The Mayor opened the drawer in the table and took out a five-chambered Browning revolver. "The country swarms with Germans, one never knows what may happen, and if your hand is as steady as your head is cool it will always help you to account for five of them if it comes to the worst."
Yielding to the insistence of the Mayor the Doctor reluctantly took the revolver and put it in his hip-pocket.
The old Doctor had just begun to explain on the map the road his colleague was to take when Anatole came to say that a soldier was at the door with a message that the Mayor was wanted by the Commandant. He took a hearty farewell of Dr. Martin, wishing him God-speed in case he should not be able to return before the start.
The Mayor having left, the Doctor took the Curé aside and told him that he would rather have Anatole than the boy as his guide.

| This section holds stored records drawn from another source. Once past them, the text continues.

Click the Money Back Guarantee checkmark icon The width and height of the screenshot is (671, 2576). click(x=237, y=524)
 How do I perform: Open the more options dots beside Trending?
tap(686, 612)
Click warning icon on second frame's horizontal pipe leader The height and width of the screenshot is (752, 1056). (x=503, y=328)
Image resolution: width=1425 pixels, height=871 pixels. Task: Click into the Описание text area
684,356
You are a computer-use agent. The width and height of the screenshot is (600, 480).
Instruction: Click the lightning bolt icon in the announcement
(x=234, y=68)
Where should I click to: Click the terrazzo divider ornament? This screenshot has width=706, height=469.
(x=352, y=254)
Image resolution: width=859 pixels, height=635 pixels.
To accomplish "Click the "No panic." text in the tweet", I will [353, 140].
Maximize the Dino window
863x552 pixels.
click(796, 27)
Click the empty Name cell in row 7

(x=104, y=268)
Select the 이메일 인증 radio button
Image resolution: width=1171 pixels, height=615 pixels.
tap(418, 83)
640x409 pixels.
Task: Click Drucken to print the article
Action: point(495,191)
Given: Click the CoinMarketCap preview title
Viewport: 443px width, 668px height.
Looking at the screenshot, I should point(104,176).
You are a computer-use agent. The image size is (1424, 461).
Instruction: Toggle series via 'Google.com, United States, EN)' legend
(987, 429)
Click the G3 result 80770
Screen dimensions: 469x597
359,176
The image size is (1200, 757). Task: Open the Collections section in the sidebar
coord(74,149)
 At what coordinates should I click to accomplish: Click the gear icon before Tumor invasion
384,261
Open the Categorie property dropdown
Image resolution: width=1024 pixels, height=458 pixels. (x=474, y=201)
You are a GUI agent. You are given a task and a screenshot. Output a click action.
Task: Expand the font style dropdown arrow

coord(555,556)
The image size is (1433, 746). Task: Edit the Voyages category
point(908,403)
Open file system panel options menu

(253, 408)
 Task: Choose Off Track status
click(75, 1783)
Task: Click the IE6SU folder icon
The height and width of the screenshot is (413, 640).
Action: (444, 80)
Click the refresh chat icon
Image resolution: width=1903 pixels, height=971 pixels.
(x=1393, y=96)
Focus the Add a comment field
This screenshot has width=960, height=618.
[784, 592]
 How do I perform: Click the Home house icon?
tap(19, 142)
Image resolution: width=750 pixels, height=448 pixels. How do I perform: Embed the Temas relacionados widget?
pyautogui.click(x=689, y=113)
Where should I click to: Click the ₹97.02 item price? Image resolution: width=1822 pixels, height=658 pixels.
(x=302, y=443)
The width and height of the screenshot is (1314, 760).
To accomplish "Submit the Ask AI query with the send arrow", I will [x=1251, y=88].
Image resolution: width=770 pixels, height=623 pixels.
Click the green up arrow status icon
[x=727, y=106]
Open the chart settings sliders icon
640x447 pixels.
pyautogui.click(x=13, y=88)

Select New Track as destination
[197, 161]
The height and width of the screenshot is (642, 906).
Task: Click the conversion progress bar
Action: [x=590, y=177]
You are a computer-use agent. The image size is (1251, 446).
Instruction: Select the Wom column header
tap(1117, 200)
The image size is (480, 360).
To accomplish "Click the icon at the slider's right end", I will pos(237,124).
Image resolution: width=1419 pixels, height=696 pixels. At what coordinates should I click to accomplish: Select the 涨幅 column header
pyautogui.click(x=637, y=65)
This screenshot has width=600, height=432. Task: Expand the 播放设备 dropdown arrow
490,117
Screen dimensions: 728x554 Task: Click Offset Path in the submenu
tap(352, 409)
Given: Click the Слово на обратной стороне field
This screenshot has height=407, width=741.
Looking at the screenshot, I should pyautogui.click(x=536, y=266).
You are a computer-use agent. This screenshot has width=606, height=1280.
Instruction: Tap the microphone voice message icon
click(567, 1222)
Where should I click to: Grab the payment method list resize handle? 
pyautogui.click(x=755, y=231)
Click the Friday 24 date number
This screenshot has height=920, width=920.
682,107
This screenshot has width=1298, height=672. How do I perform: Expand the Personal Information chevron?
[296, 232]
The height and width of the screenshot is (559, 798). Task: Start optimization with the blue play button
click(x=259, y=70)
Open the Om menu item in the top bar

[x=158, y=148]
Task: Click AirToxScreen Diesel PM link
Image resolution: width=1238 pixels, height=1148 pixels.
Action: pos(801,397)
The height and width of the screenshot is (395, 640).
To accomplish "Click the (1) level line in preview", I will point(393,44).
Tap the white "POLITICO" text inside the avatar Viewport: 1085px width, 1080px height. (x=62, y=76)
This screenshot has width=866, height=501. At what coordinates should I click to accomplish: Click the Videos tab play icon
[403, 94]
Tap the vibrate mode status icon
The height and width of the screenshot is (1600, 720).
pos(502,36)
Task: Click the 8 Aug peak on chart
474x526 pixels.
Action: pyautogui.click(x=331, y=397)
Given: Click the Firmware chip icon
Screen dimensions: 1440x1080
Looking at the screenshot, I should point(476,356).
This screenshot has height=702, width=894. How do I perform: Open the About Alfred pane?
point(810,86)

"You do not like Anatole?" said the Curé.
"Not particularly."
"That is why you prefer to take him?"
"Yes."
"Anatole is better than you think," said the Curé, "but maybe you are right."
Anatole was delighted, and having successfully passed a rapid examination as to his knowledge of the road, he was sent down to the kitchen to get something to eat and to tell the boy he was not needed.
The Doctor went into the church for his last round.
The lugubrious work, delayed by all that had happened, had been going on while he was asleep in the sacristy, and the death-harvest for the night and the day had been gathered. The luthier, the blind soldier, Josephine's boy, the gardener who was such a hand at flowers, the Bavarian giant who had given his life in exchange for a kind word—they were all gone, these and many others who had surrendered at last to the Invincible Foe.
"Good-bye Josephine! I have only known you for thirty-six hours, but I shall never forget you! I feel as if I wanted to give you something, Josephine, but I have got nothing to give. This is no longer of any use to me," said he, taking the brassard from his arm and handing it to her. "If ever anybody had the right to wear the Red Cross it is you, Josephine; you have in any case infinitely more right to wear it than I have. I have learnt a lot from you, Josephine, and I thank you for it!"
"How could you learn anything from me," said she, "I know so little, I can barely read and write, and you know so much, you know everything. Sister Philippine says that you even know what one thinks."
"Yes, Josephine, now and then I do know what one thinks," said the Doctor with a smile. "I am not a soldier, and in no need of an identity disc round my neck, but I am badly in need of your prayers, so why don't you give me that little image the German threw back at you, and which you are now holding between your fingers."
Josephine got quite red in the face. "How did you know, how could you know? I wanted so much to give it you, but I had not the courage to tell you. How could you know?"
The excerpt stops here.